Der in der Diskussion entwickelte Bedingungsrahmen für eine Schuldenstreichung muß operationalisiert werden. Es wäre z.B. folgendes grobe Rahmenszenario denkbar:

Ab sofort wird ein Moratorium für die Rückzahlung von Krediten und Zinsen beschlossen. Es wird eine internationale Entschuldungskonferenz einberufen, in der gleichberechtigt Gläubiger- und Schuldnerländer, Regierung und Opposition, Banken und IWF vertreten sind.
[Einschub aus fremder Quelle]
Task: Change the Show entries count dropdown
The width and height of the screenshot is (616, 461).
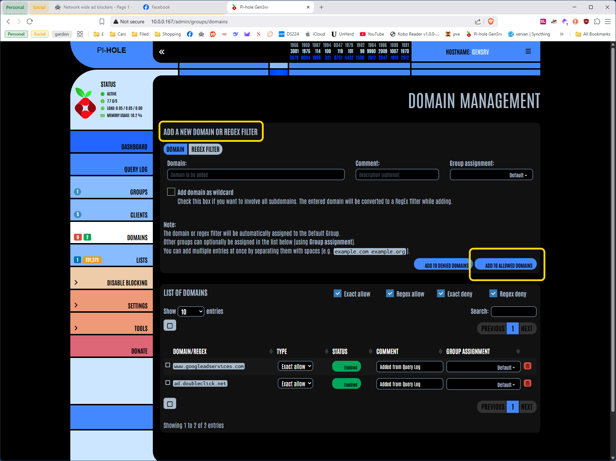Action: [x=191, y=312]
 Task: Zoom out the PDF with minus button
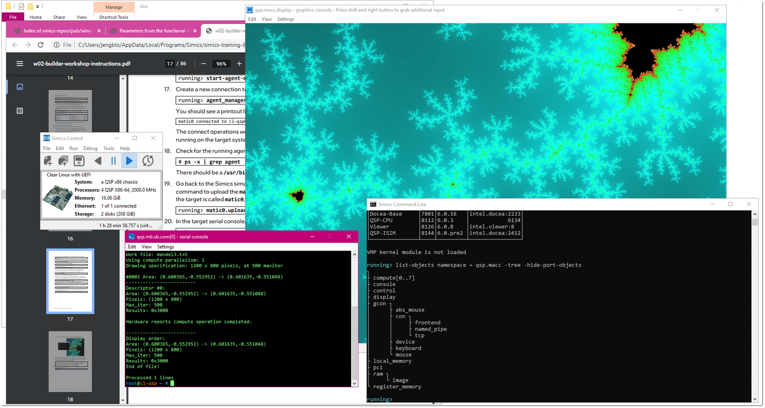[204, 64]
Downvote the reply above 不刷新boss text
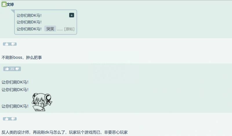This screenshot has height=136, width=232. 13,44
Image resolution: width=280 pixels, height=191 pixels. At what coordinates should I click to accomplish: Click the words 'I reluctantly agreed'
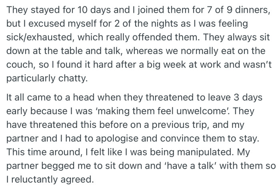click(50, 179)
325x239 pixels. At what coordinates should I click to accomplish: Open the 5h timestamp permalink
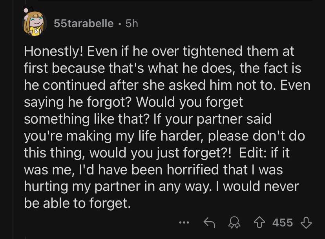131,23
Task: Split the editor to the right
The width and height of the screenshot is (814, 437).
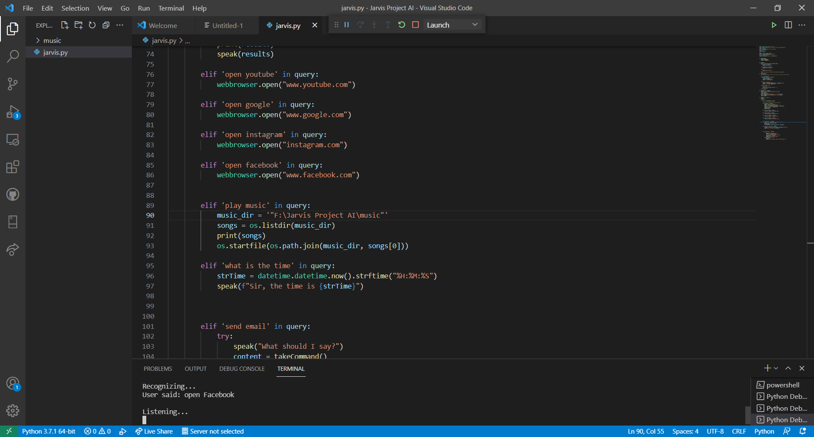Action: 789,25
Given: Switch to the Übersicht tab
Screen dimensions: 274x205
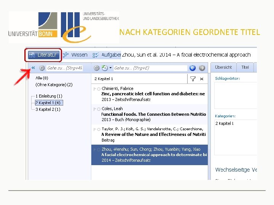Looking at the screenshot, I should coord(223,67).
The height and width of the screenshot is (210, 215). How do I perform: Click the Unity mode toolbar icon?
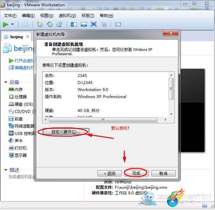[x=104, y=24]
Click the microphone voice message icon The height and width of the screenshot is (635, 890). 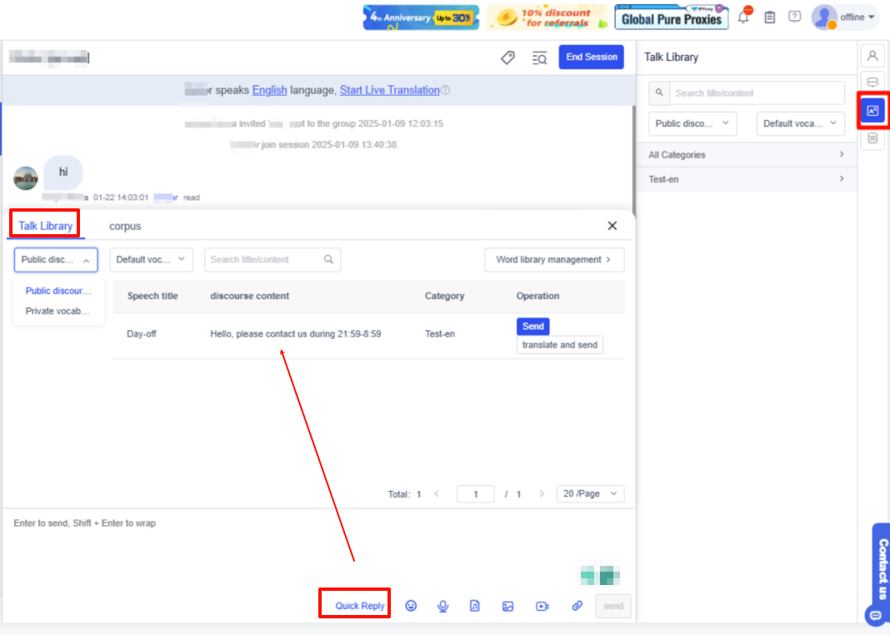tap(443, 606)
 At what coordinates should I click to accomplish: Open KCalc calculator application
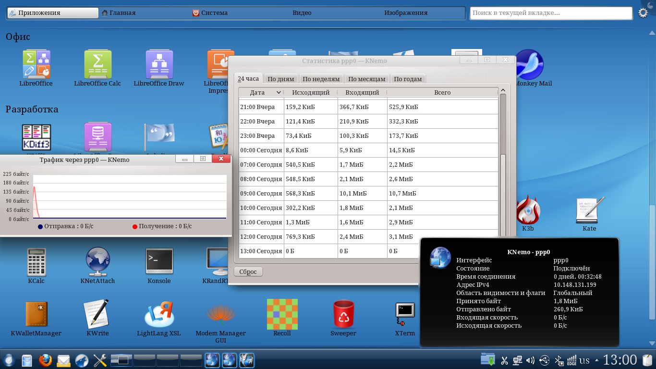[36, 262]
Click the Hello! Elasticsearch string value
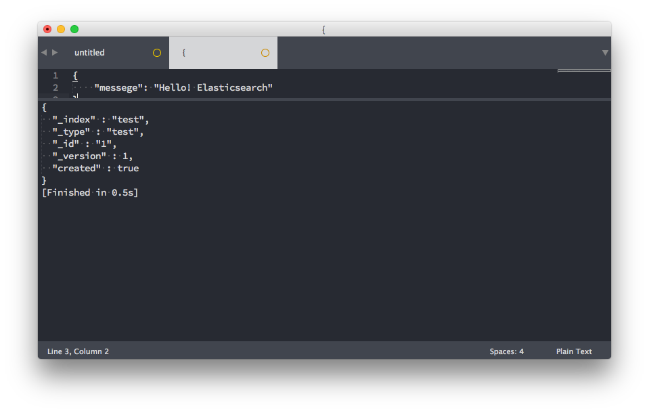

Die Vertretungen der Industrieländer gestehen ein, daß ihre aggressive Wirtschafts- und Finanzpolitik die Verschuldung wesentlich mit verschuldet hat. Man einigt sich darauf, diese Mitschuld mit einem hohen Prozentsatz an den gesamten Auslandsschulden der "Dritten Welt" anzusetzen. Die Industrieländer erklären einen sofortigen Forderungsverzicht in dieser Höhe. Sie tragen das Problem der Verteilung der Kosten dieser Teilstreichung in ihre innenpolitische Diskussion.

Die Entwicklungsländerregierungen akzeptieren, daß der Restbetrag ihrer Mißwirtschaft geschuldet ist. Sie bitten trotzdem auch um Erlaß eines Großteils dieses Betrages, weil sie nicht in der Lage sind, ihn zurückzuzahlen, sich aber von der Last der Zahlungsverpflichtungen lösen wollen, um die Entwicklung ihrer Länder endlich neu beginnen zu können,

Die Industrieländer erklären sich grundsätzlich zu weiteren Forderungsverzichten bereit, wollen aber Sicherheiten für die Versprechungen der Schuldnerregierungen.

Es wird gemeinsam ein Plan entwickelt, wie Zug um Zug ein weiterer Teilschuldenerlaß und eine weitere Demokratisierung von Politik und Wirtschaft im Schuldnerland organisiert werden kann.

Die Konferenzteilnehmer werden sich einig, daß ein Rückfall in die Misere verhindert werden müsse. Sie akzeptieren deshalb erstens die prioritäre Orientierung der Volkswirtschaften der Entwicklungsländer auf·die Versorgung der Bevölkerung mit Grundbedarfsmitteln. Die Industrieländer sagen zu diesem Zweck eine Ausweitung ihrer Entwicklungshilfeleistungen zu. Zweitens verständigen sie sich auf ein Recycling von Fluchtkapital. Unproduktive Ausgaben in den Entwicklungsländern für Kriegsgerät sollen drastisch gedrosselt werden; die Industrieländer verzichten völlig auf Waffenexporte.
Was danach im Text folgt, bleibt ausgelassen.